For instance, here’s something that somehow made it past the editors at America’s most famous “news” weekly:

I found myself discussing this situation with several colleagues, and we agreed that Romney doesn’t lie. Let me repeat: Mitt Romney doesn’t lie. He is telling the truth as he sees it — and truth it is, the facts notwithstanding. This is not simply a case of Hamlet arguing about point of view, saying, “For there is nothing either good or bad, but thinking makes it so.” This is about a conflict between evidence and faith. There is a long tradition in the Mormon belief system in which evidence takes second place to faith. Examples abound, as when two Mormon elders who were questioned about the inconsistency in passages from the Book of Mormon said, “We know the Book of Mormon is true and that it contains the Word of God even in the face of evidence that appears contradictory,” according to The Mormon Missionaries by former Mormon Janice Hutchison. Thus there are no lies, only faith-based certainty that translates as truth for which no apology is needed, since what was said was not a lie.

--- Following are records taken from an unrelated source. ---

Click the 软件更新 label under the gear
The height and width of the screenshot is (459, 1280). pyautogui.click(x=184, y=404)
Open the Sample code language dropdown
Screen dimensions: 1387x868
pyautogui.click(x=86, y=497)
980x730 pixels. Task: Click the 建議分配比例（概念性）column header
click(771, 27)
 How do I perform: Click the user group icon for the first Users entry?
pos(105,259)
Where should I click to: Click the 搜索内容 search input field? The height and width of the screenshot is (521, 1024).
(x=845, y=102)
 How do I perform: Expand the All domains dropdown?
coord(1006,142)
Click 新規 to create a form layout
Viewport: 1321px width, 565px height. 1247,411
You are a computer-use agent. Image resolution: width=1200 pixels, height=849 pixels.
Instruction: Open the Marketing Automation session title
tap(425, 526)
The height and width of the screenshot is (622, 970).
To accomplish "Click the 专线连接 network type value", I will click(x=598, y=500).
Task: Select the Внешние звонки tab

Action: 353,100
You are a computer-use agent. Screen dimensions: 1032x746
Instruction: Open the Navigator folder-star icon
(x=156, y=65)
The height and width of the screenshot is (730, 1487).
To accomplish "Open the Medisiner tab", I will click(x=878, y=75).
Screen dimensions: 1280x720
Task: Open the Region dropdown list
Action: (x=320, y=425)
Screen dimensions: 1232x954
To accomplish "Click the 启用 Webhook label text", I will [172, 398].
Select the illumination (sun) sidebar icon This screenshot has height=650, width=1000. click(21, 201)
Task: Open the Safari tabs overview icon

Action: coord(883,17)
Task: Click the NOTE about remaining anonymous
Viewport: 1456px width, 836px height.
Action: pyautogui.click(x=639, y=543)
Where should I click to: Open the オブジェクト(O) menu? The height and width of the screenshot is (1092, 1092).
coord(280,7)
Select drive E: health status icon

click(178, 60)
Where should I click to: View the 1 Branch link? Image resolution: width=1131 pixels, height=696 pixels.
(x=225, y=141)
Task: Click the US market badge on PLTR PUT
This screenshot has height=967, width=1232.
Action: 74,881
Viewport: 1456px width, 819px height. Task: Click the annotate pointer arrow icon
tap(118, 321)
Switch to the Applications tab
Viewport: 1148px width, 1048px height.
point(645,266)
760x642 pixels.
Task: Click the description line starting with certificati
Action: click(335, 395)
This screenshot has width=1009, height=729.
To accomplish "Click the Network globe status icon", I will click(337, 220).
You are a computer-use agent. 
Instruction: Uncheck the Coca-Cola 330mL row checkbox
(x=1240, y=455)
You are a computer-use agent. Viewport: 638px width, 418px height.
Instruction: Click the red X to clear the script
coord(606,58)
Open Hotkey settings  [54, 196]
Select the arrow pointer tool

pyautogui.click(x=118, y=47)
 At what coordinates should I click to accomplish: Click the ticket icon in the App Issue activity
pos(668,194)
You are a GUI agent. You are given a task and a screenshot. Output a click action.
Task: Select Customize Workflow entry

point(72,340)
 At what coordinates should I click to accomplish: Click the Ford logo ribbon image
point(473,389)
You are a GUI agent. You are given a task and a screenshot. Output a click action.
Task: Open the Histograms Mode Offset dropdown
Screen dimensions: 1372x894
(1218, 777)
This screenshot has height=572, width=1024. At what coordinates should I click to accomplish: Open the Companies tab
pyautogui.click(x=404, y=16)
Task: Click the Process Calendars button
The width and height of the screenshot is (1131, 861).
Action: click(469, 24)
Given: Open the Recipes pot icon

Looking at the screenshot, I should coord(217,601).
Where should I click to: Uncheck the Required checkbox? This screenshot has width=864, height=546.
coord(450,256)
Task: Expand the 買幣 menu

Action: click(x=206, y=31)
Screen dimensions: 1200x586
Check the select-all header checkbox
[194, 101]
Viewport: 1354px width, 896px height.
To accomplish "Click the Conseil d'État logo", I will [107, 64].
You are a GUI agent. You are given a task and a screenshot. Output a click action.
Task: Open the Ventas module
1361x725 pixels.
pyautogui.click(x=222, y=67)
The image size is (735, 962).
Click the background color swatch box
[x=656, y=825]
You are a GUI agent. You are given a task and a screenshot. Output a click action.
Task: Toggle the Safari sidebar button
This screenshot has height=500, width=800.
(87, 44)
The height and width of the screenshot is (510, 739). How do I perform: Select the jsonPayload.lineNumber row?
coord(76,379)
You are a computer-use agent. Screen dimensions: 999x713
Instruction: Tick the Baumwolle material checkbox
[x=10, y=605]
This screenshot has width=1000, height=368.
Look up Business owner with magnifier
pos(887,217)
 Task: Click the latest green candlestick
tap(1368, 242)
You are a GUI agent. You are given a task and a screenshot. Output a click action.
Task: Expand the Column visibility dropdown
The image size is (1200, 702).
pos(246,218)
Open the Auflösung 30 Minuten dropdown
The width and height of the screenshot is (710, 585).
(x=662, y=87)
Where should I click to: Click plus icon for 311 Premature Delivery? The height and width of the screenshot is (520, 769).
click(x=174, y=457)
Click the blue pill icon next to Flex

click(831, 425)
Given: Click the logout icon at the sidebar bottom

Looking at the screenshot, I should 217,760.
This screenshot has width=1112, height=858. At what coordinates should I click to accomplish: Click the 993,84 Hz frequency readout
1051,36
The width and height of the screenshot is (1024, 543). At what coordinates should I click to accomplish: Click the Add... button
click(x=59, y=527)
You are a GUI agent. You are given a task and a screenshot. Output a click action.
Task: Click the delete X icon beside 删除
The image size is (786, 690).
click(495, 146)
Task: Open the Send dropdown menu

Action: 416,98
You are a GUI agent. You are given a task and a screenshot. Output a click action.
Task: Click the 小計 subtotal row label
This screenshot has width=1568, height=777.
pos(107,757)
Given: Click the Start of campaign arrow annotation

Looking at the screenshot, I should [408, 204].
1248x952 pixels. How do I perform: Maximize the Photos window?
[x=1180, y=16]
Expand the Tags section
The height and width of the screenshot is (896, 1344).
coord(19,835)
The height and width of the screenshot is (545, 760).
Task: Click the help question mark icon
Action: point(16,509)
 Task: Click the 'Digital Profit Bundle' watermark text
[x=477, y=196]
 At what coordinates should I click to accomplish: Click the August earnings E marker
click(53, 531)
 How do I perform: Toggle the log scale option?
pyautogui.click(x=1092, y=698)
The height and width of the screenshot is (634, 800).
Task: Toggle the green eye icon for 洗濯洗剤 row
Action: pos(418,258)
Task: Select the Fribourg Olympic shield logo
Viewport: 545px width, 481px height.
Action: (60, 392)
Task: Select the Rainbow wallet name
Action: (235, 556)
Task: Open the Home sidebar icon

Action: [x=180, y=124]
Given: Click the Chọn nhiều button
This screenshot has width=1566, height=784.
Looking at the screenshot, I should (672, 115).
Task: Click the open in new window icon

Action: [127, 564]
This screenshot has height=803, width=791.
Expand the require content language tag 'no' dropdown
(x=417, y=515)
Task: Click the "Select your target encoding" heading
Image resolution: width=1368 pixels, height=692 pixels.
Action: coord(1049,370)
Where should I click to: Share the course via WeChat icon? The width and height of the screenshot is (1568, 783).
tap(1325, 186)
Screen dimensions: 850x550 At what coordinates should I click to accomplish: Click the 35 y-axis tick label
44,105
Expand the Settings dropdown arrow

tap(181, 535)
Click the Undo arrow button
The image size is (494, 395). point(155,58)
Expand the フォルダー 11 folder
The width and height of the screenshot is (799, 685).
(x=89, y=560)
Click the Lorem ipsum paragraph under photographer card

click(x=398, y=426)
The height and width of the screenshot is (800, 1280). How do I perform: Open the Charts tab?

Children learn to lie at different times in their development, but almost always by the age of 10. Their lies help establish them as separate from their parents, especially if the parents believe them. And one doesn’t have to be a Mormon to lie — just look at John Edwards or former Nevada Senator John Ensign. But in the Mormon Church, there was a decision to accept authority as true — whether or not evidence supported it. Hence Joseph Smith, the founder of the faith in 1820, claimed he was illiterate and received the Book of Mormon directly from God. But he could read, and read very well.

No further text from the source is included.